For each statement, say yes or no depending on whether it agrees with the SHMMain text below, and quote the exact words from that text that settle it.
(a) The SHMMain can be created in a process that has no servers or clients in it.
(b) Small standalone programs usually have to be forced to use a particular memory region.
(c) Clients and servers that fork from the main process without calling exec inherit the shared memory set-up from SHMMain.

Source text>
"""

Ideally, the SHMMain gets called exactly once in a startup process that gets called before everyone else: frequently at the start of some main process that has to be started before anything else in the app:

#include "shmboot.h"

int main (int argc, char**argv)
{
   int bytes = atoi(argv[1]);

   // Initial set-up code
   bool debug = true;
   SHMMain mem("shm_region", bytes, debug);
   mem.start();  // Actually calls and creates region

   ... start rest of application, fork processes, etc. ...

}

Sometimes, if an application is built piecewise, the model described above won’t quite work: imagine something similar to a UNIX pipeline where each process may be communicating piecewise to server and a client. In a case like that, the “head” of the pipeline would be where the SHMMain should have to be created.

Once the SHMMain is created (and started), this establishes a shared memory zone or “pool” where queues and Vals can be used. Note that the SHMMain can be created from any process, even if there are no servers or clients in it: its sole purpose is to create and establish the shared memory region that later ServerSides and ClientSides use.

Expert Notes: If you are creating a system where the clients and servers all are all created from one main process, then that makes things easier: you don’t have to specify a region, as all clients/servers that inherit from the main process can use the region already mapped in the main process: assuming all clients/servers fork from the main above and don’t exec, the shared memory set-up from SHMMain will be inherited (in a process sense, not in a OOP sense) and be in the same address space in all the clients. However, if (like all the examples in the baseline), the clients and servers are completely separate processes, they HAVE to be mapped to the same area: in this case, you want to specify where in memory to map:

// On a 32-bit i386 Linux machine, force into a pretty unused area
SHMMain mem("shm_region_32bit", bytes, debug, (void*)0xB0000000);

// On a 64-bit x86_64 Linux machine, force into pretty unused area
SHMMain mem("shm_region_64bit", bytes, debug, (void*)0x700000000000ULL);

Although the small standalone programs tend to work without forcing to use a particular region, larger “real” applications tend to need to be forced. Although the ServerSide and ClientSide can explicitly set the memory needed, usually you only want to do this in the SHMMain (which sets it up in the right region) and that forces all clients and servers to attach to the right region.

"""

[Click-target data]
"""

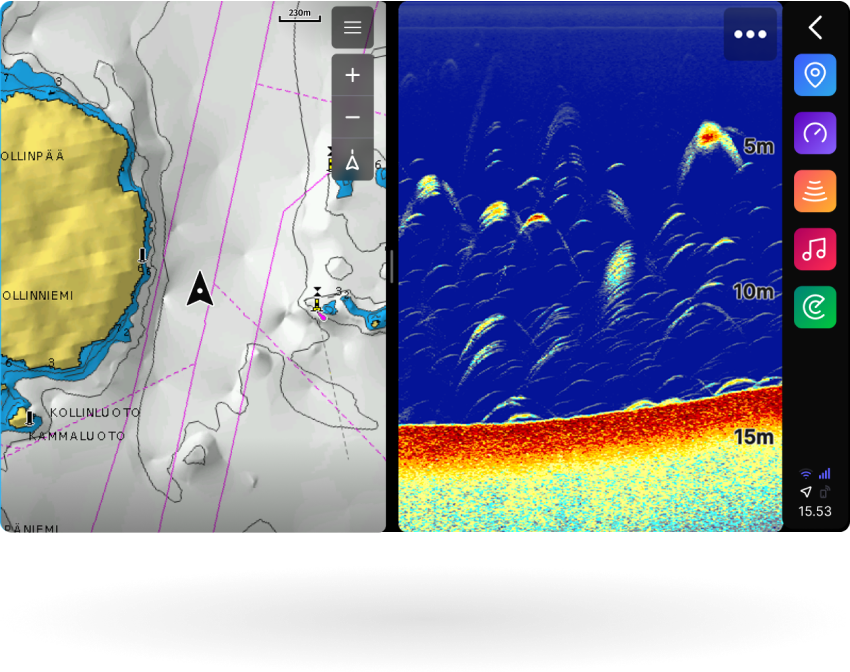Click the 15.53 clock display
The height and width of the screenshot is (672, 850).
815,511
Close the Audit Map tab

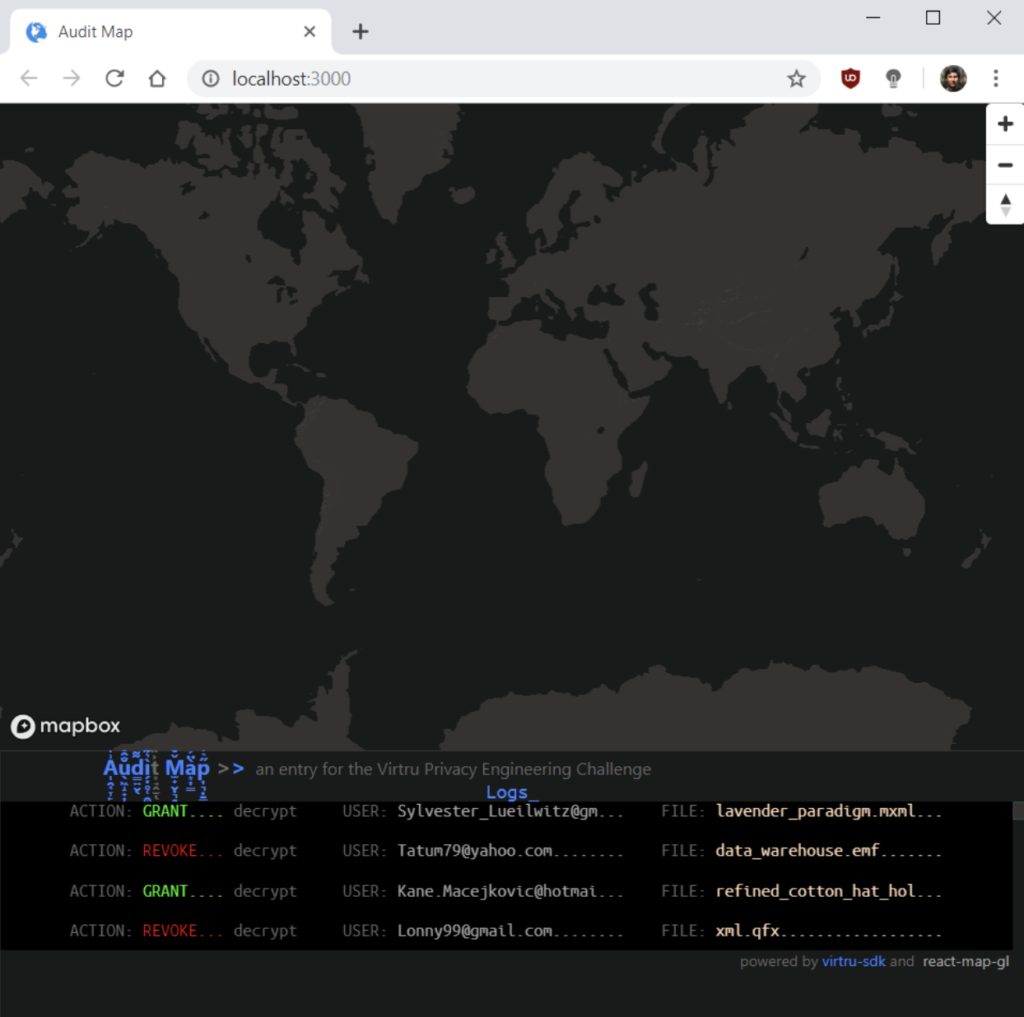coord(310,32)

"""

Solved problem>
(a) Yes: "the SHMMain can be created from any process, even if there are no servers or clients in it"
(b) No: "the small standalone programs tend to work without forcing to use a particular region"
(c) Yes: "assuming all clients/servers fork from the main above and don’t exec, the shared memory set-up from SHMMain will be inherited"